Of course, the fact that the optimizer can do something, in general, is no guarantee that the optimizer will actually do something in a particular query. As queries get more complicated, it becomes impossible to exhaustively consider every possible query plan which means that even with perfect information and perfect code, the optimizer may not have time to do everything that you'd like it to do. You'd need to take a look at the actual plans generated for the two queries to see if they are actually identical.
I prefer putting the filter criteria in the where clause.
With data warehouse queries, putting the filter criteria in the join seems to cause the query to last significantly longer.
For example, I have Table1 indexed by field Date, and Table2 partitioned by field Partition. Table2 is the biggest table in the query and is in another database server. I use driving_site hint to tell the optimizer to use Table2 partitions.
select /*+driving_site(b)*/ a.key, sum(b.money) money
from schema.table1 a
join schema2.table2#dblink b
on a.key = b.key
where b.partition = to_number(to_char(:i,'yyyymm'))
and a.date = :i
group by a.key`
If I do the query this way, it takes about 30 - 40 seconds to return the results.
If I don't do the query this way, it takes about 10 minutes until I cancel the execution with no results.
I'm thinking about which should be the best way (considering the execution time) of doing a join between 2 or more tables with some conditions. I got these three ways:
FIRST WAY:
select * from
TABLE A inner join TABLE B on A.KEY = B.KEY
where
B.PARAM=VALUE
SECOND WAY
select * from
TABLE A inner join TABLE B on A.KEY = B.KEY
and B.PARAM=VALUE
THIRD WAY
select * from
TABLE A inner join (Select * from TABLE B where B.PARAM=VALUE) J ON A.KEY=J.KEY
Consider that tables have more than 1 milion of rows.

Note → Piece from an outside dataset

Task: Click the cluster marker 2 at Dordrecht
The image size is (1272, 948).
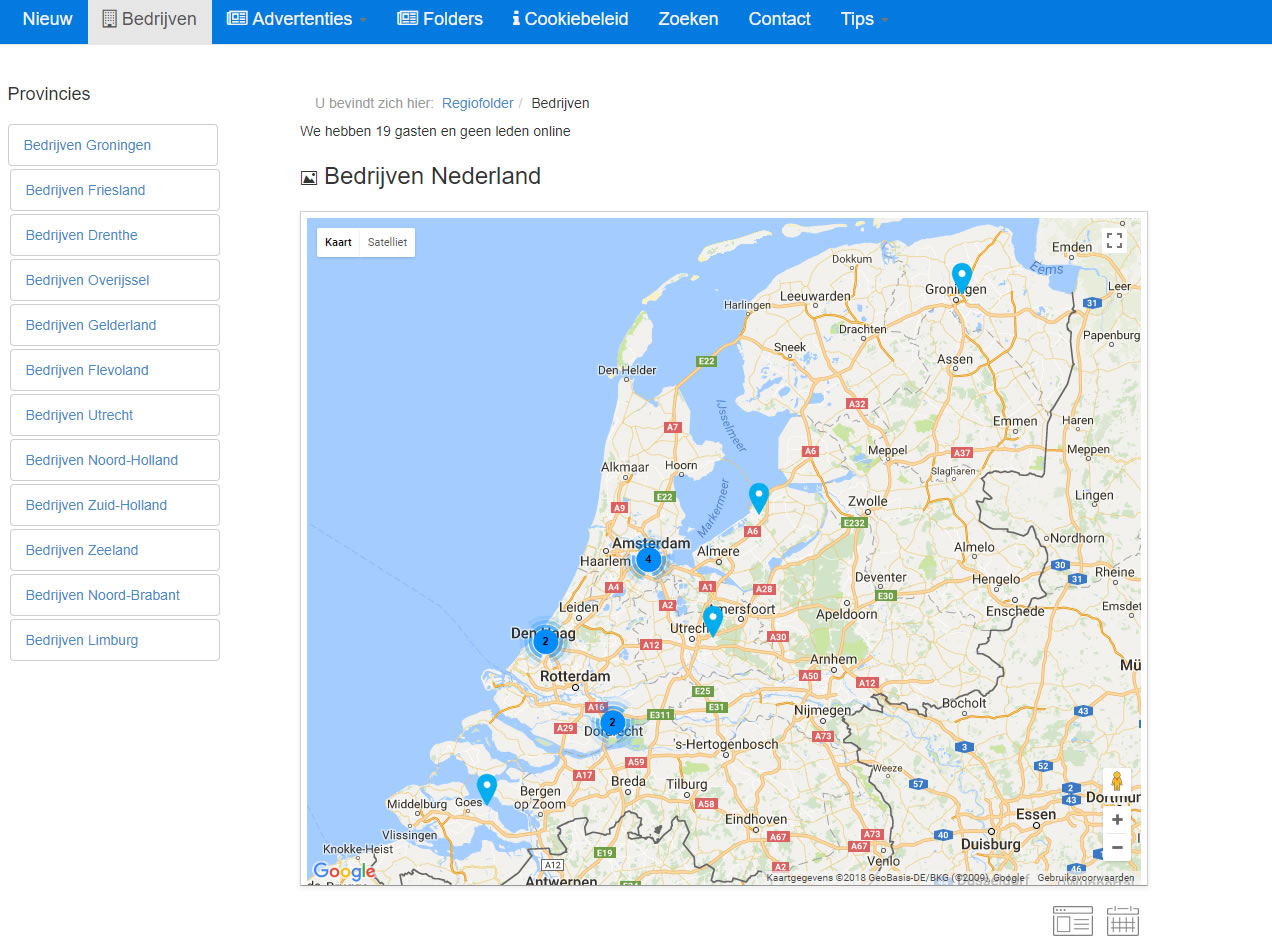Action: tap(612, 722)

What your opinion? Which should be the right way, if exists?
Usually putting the condition in where clause or join condition has no noticeable differences in inner joins.
If you are using outer joins ,putting the condition in the where clause improves query time because when you use condition in the where clause of
left outer joins, rows which aren't met the condition will be deleted from the result set and the result set becomes smaller.
But if you use the condition in join clause of left outer joins ,no rows deletes and result set is bigger in comparison to using condition in the where clause.
for more clarification,follow the example.
create table A
(
ano NUMBER,
aname VARCHAR2(10),
rdate DATE
)
----A data
insert into A
select 1,'Amand',to_date('20130101','yyyymmdd') from dual;
commit;
insert into A
select 2,'Alex',to_date('20130101','yyyymmdd') from dual;
commit;
insert into A
select 3,'Angel',to_date('20130201','yyyymmdd') from dual;
commit;
create table B
(
bno NUMBER,
bname VARCHAR2(10),
rdate DATE
)
insert into B
select 3,'BOB',to_date('20130201','yyyymmdd') from dual;
commit;
insert into B
select 2,'Br',to_date('20130101','yyyymmdd') from dual;
commit;
insert into B
select 1,'Bn',to_date('20130101','yyyymmdd') from dual;
commit;
first of all we have normal query which joins 2 tables with each other:
select * from a inner join b on a.ano=b.bno
the result set has 3 records.
now please run below queries:
select * from a inner join b on a.ano=b.bno and a.rdate=to_date('20130101','yyyymmdd')
select * from a inner join b on a.ano=b.bno where a.rdate=to_date('20130101','yyyymmdd')
as you see above results row counts have no differences,and According to my experience there is no noticeable performance differences for data in large volume.
please run below queries:
select * from a left outer join b on a.ano=b.bno and a.rdate=to_date('20130101','yyyymmdd')
in this case,the count of output records will be equal to table A records.
select * from a left outer join b on a.ano=b.bno where a.rdate=to_date('20130101','yyyymmdd')
in this case , records of A which didn't met the condition deleted from the result set and as I said the result set will have less records(in this case 2 records).
According to above examples we can have following conclusions:
1-in case of using inner joins,
there is no special differences between putting condition in where clause or join clause ,but please try to put tables in from clause in order to have minimum intermediate result row counts:
(http://www.dba-oracle.com/art_dbazine_oracle10g_dynamic_sampling_hint.htm)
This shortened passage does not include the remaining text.